Lo que está en marcha, aunque la consejería no le haya dado aún una forma ni nombre oficial, es una auténtica revolución de la enseñanza. Ese 'aula del futuro' que veíamos de lejos, en Madrid, en el Instituto Nacional de Tecnologías Educativas y deFormación del Profesorado (el INTEF) ya ha llegado, de alguna forma, aquí. Y se extenderá. Porque el futuro pasa por ahí y todo un equipo de personas del área de Orientación Educativa y Formación del Profesorado de la Consejería de Educación del Principado están trabajando en ello, con María Vallina al frente. Lo hacen sin plazos aún concretos, porque «no queremos repetir errores del pasado». Aunque lo cierto es que en algunos de los documentos que maneja la consejería se hace referencia a la Declaración de Incheon 2030 para la Educación, del Foro Mundial sobre la Educación, que fija en esa fecha, el año 2030, el plazo para haber logrado una «transformación hacia una educación inclusiva, equitativa y de calidad».

¿En qué se traduce esa transformación?

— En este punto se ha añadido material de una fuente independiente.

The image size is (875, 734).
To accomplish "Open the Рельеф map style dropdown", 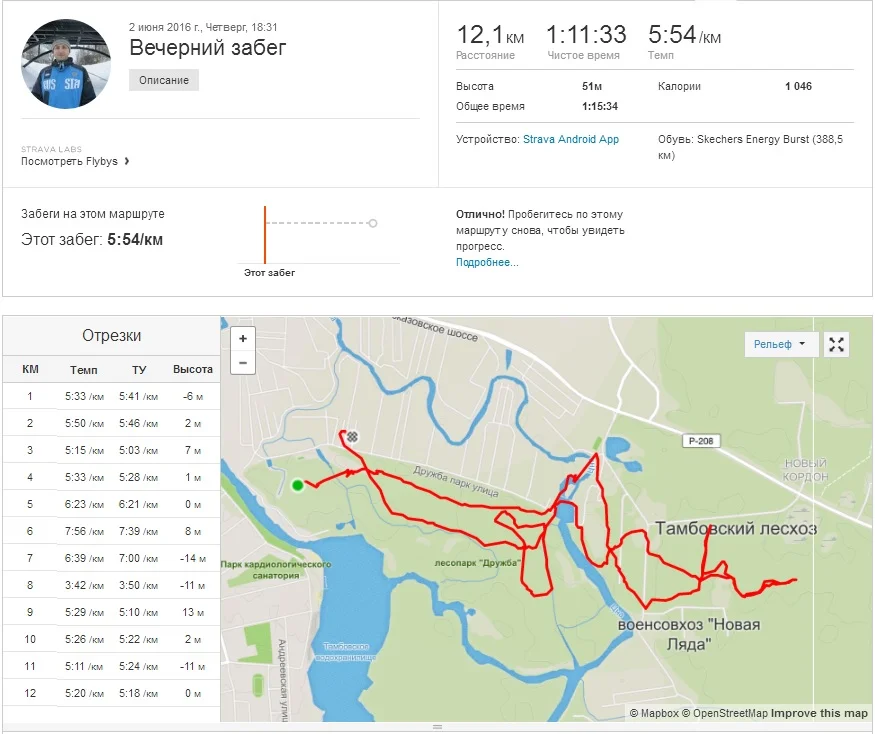I will pos(780,344).
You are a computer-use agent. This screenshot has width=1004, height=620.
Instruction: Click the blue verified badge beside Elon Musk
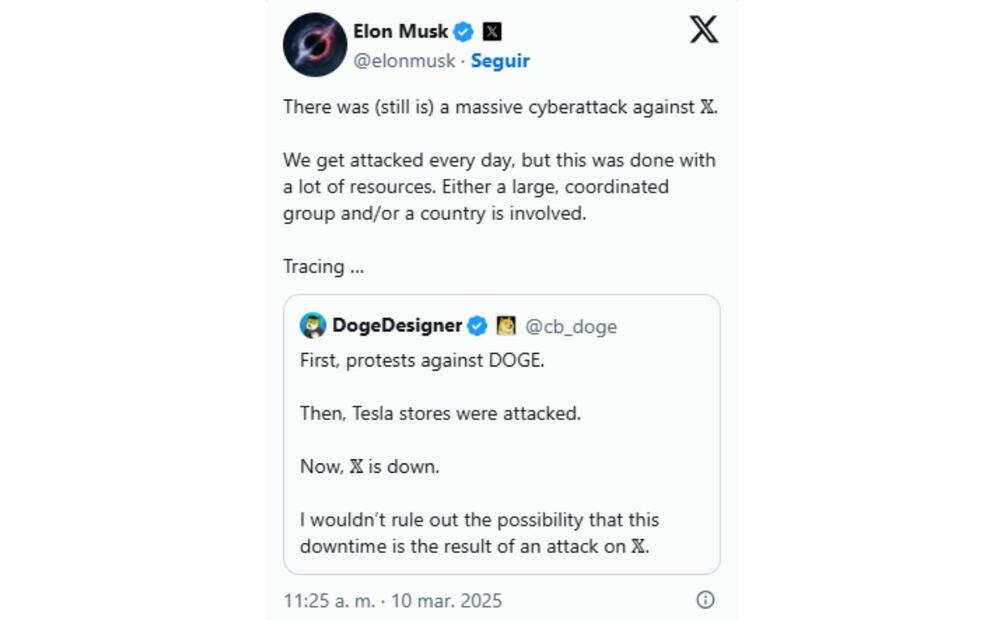(x=463, y=31)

Nada ni nadie será ajeno a los cambios. Todo, realmente todo, lo relacionado con la forma en la que se enseña en las escuelas e institutos va a ser sometido a cambios. Para ir dando pasos y concretar actuaciones, el plan de estudio se ha dividido en siete grandes bloques. A saber: infraestructuras, plan de centros, contenidos, prácticas de enseñanza y aprendizaje, formación del profesorado, relación y colaboración con las familias y el resto de agentes sociales y, finalmente, la evaluación de los alumnos. Y de los propios centros, que también serán evaluados.

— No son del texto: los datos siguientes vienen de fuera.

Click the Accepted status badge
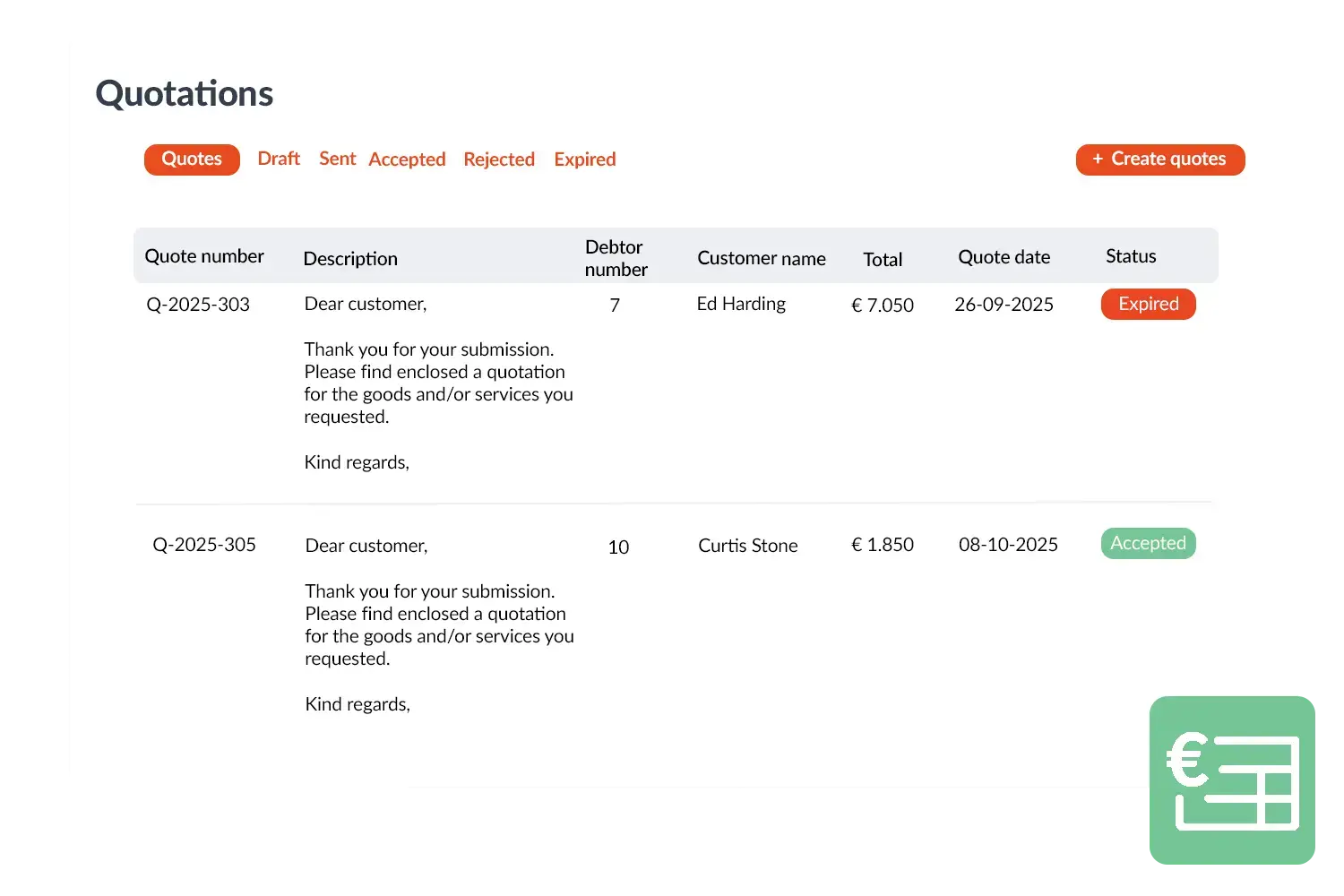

Por el momento, lo que se está haciendo es una radiografía de la situación: qué medios tienen los centros, cómo los usan y cómo les gustaría usarlos, qué objetivos de centro tienen, qué métodos de aprendizaje se están utilizando y cuáles deberían ser los usados. Hay que «repensar» casi todo, partir de las TIC (tecnologías de la información y la comunicación) para dar paso a las TAC (tecnologías del aprendizaje y el conocimiento) y las TEP (tecnologías para el empoderamiento y la participación). Mientras se analiza todo eso se construyen también las nuevas herramientas digitales que los centros van a necesitar (correo del profesorado y alumnado, plataforma de formación a distancia, posibilidad de habilitar escritorios virtuales para trabajar desde casa...).

'Zonas de crear'

Cambiará la forma de los centros. Desaparecerán las aulas de informática, porque el futuro pasa por la incorporación de esas herramientas al resto de la vida del colegio. Centros que contarán con 'zonas de crear', 'zonas de desarrollo', 'zona de proyectos'... «La tecnología estará al servicio de la pedagogía y no al revés». Los alumnos dejarán de ser solo consumidores de contenidos, sino que deberán ser capaces de crearlos. El aprendizaje se basará en la acción, la experimentación, los proyectos, el trabajo en equipo. La robótica estará presente. Las materias, los horarios y los espacios serán flexibles. Habrá proyectos multidisciplinares. No habrá actividades mecánicas y repetitivas, sino que habrá que buscar la aplicación a lo que se aprende. Se buscará una enseñanza individualizada.

Parece lejano, pero ya se han dado «algunos pasitos». Están en marcha proyectos pioneros. El más importante, quizás, las Aulas Dinámicas, en el que tres centros asturianos están mostrando el camino a seguir y experimentando ya una nueva forma de enseñar y aprender.